I am aware of the RHEL 6 change in which that module, and a few others, were no longer supported [0]. If I had to guess, it would be that the module was dropped because it was labeled as experimental.
However, as was indicated in httpd-2.2:
> As of Apache HTTP server version 2.2 mod_cache and mod_file_cache are no longer
> marked experimental and are considered suitable for production use. These caching
> architectures provide a powerful means to accelerate HTTP handling, both as an
> origin webserver and as a proxy.
I would very much like to take advantage of this powerful means to accelerate my HTTP handling. I see that mod_cache has been enabled, what is blocking mod_file_cache?

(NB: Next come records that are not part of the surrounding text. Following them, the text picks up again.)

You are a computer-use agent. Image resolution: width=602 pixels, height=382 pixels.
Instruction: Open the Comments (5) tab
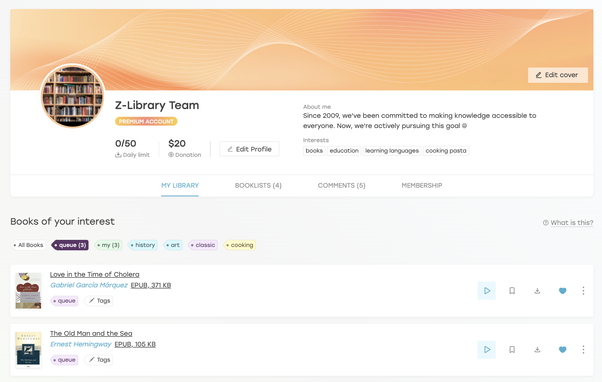tap(341, 185)
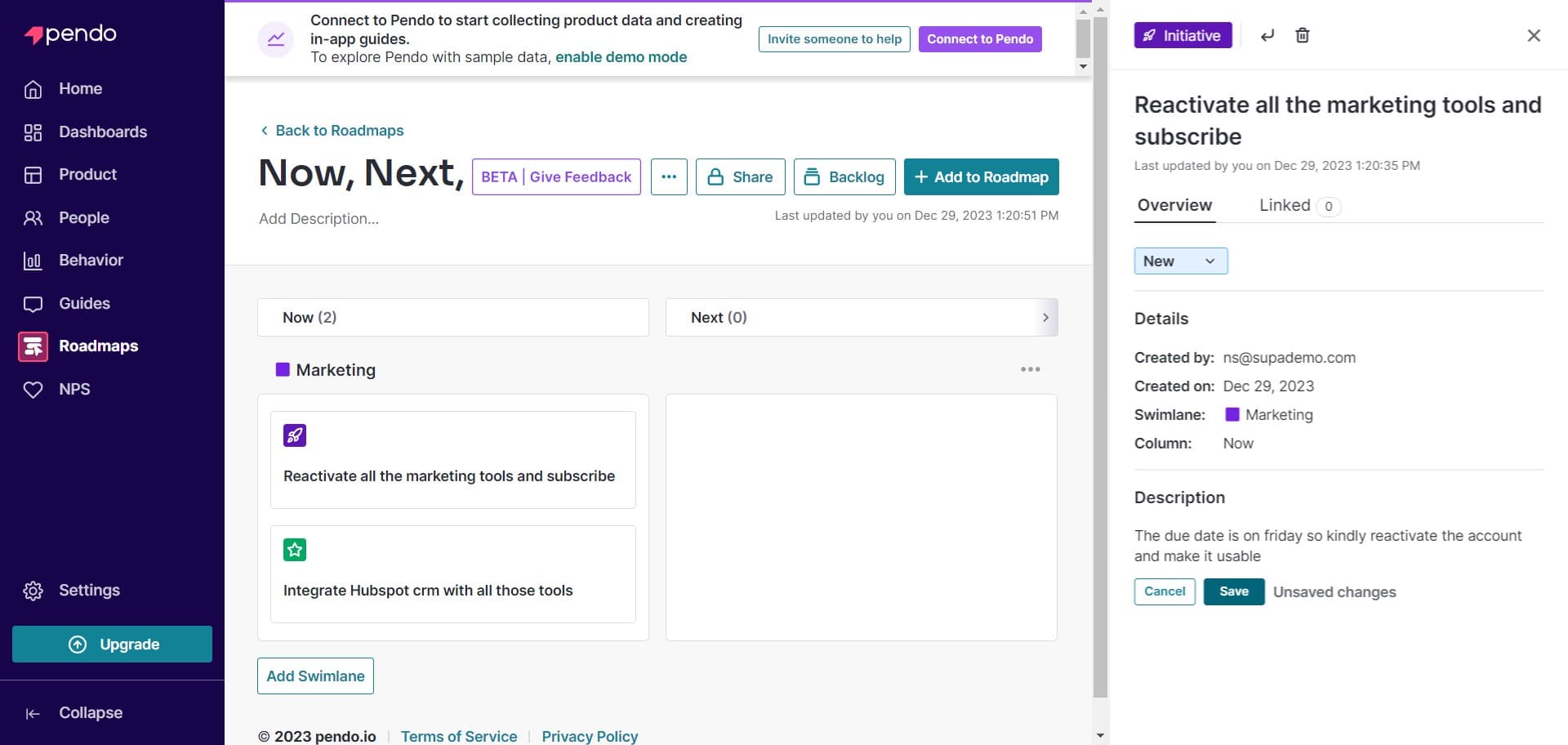Expand next column with the right chevron
This screenshot has height=745, width=1568.
[1045, 318]
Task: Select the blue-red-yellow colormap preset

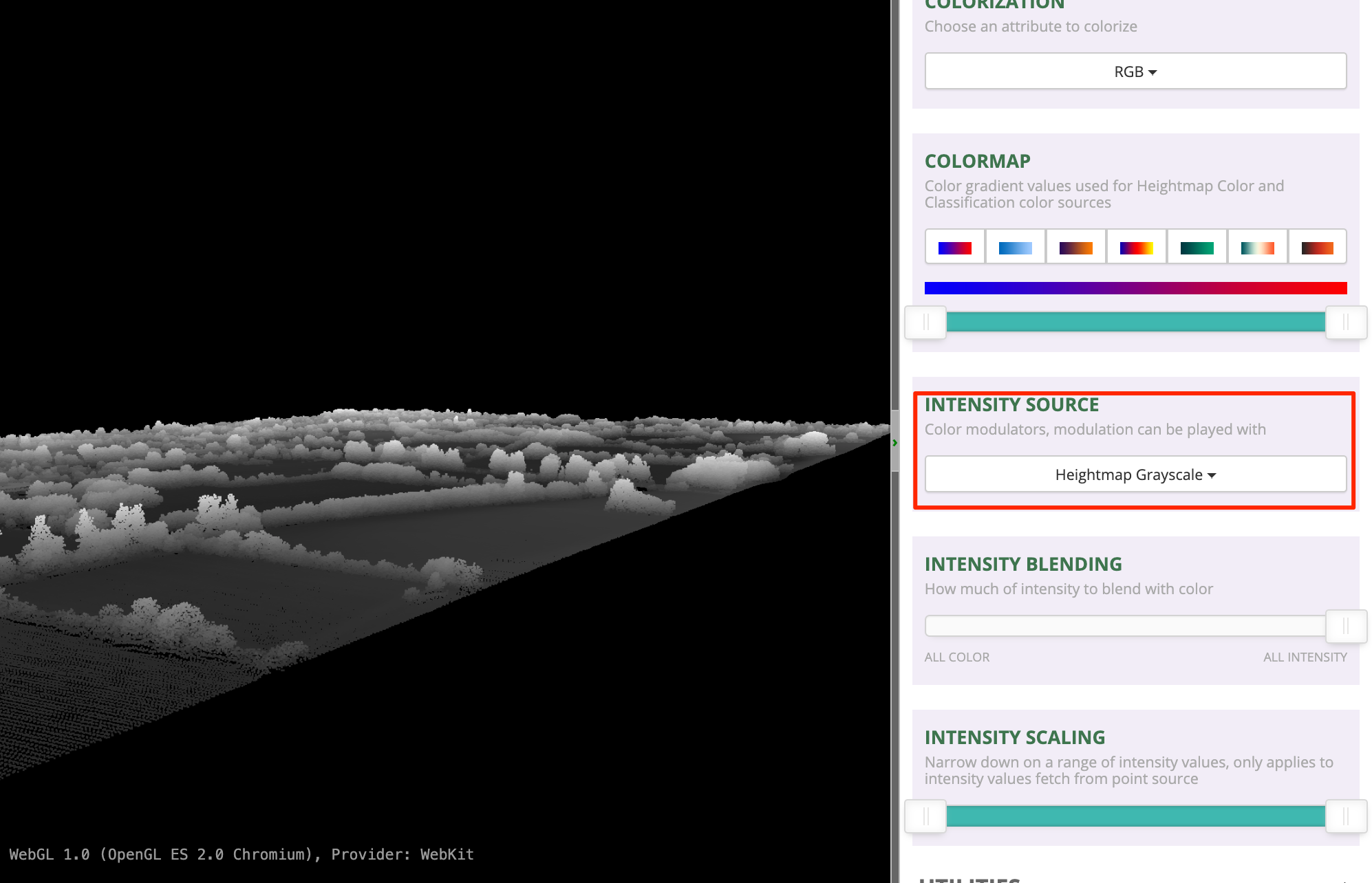Action: (1136, 248)
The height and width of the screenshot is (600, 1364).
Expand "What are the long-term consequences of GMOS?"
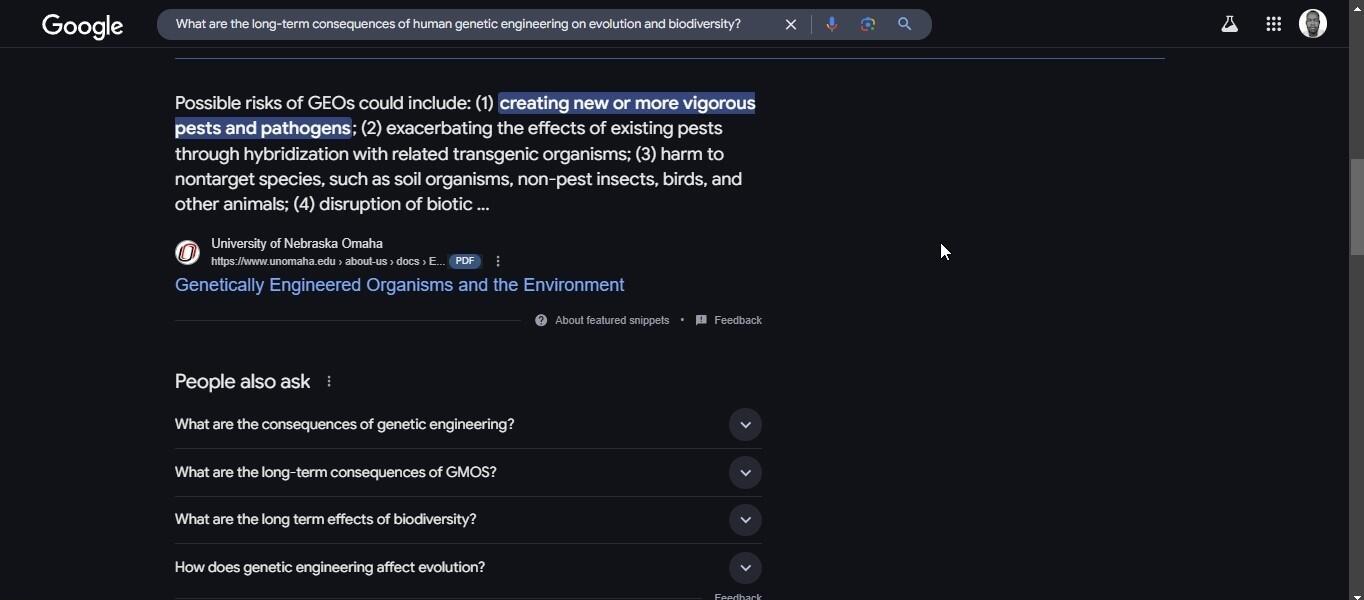point(745,473)
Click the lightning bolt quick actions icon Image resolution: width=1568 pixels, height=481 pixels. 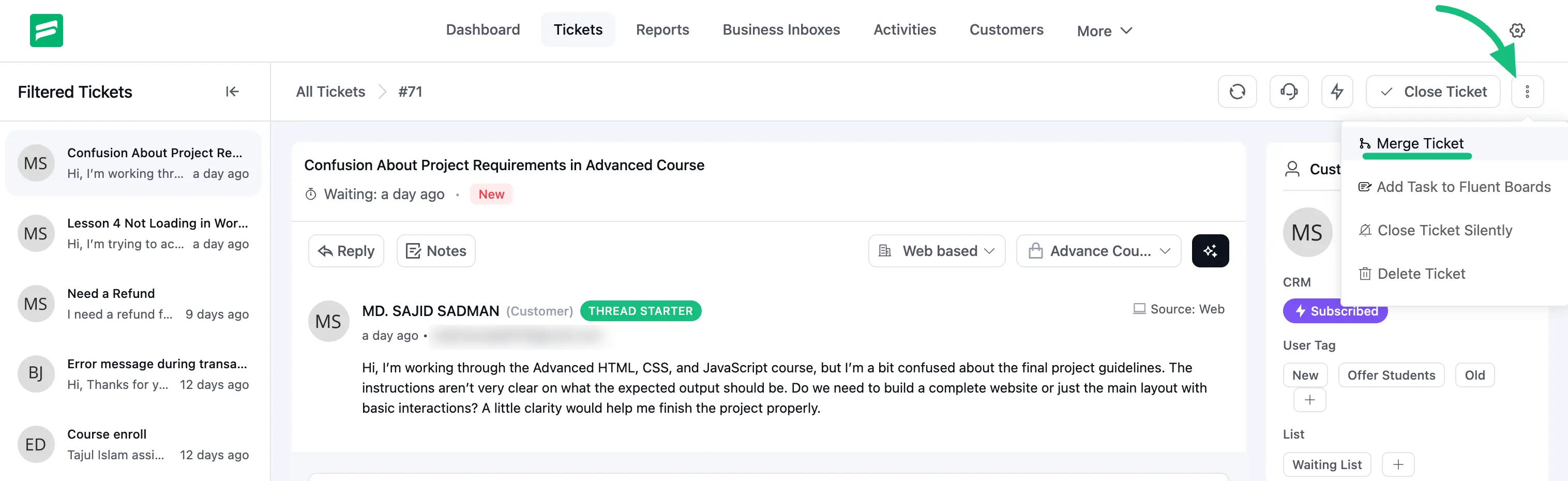point(1337,92)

Version-Release number of selected component (if applicable):
> [root@certs2 httpd]# rpm -q httpd
> httpd-2.4.53-7.el9_1.1.x86_64
>
> [root@certs2 httpd]# cat /etc/redhat-release
> Red Hat Enterprise Linux release 9.1 (Plow)
How reproducible:
Always
Steps to Reproduce:
1. Add
> LoadModule file_cache_module modules/mod_file_cache.so
Into an httpd config file, restart the service
Actual results:
> httpd: Syntax error on line 61 of /etc/httpd/conf/httpd.conf: Syntax error on line
> 1 of /etc/httpd/conf.modules.d/1337-file_cache.conf: Cannot load
> modules/mod_file_cache.so into server: /etc/httpd/modules/mod_file_cache.so:
> cannot open shared object file: No such file or directory
Additionally, I verified that the file_cache module is not in /usr/lib64/httpd/modules or anywhere else in the package.
Expected results:
mod_file_cache is loaded and serves content cached using the MMapFile directive.
Additional info:
[0] https://access.redhat.com/documentation/en-us/red_hat_enterprise_linux/6/html/migration_planning_guide/sect-migration_guide-networking-apache#doc-wrapper
[1] https://httpd.apache.org/docs/2.2/caching.html
I'm not aware that mod_file_cache has any measurable performance benefit on Linux systems, IIRC it was developed for Windows where caching file handles does help, and possibly was useful on something like AIX in the past too. On Linux files will be delivered via mmap() or sendfile() as appropriate anyway.
A convincing benchmark where mod_file_cache is shown to improve system performance could lead us to reconsider this, but in the absence of that it looks like additional complexity to support with no functional advantage for users. AFAIK we have had no customer requests for this module.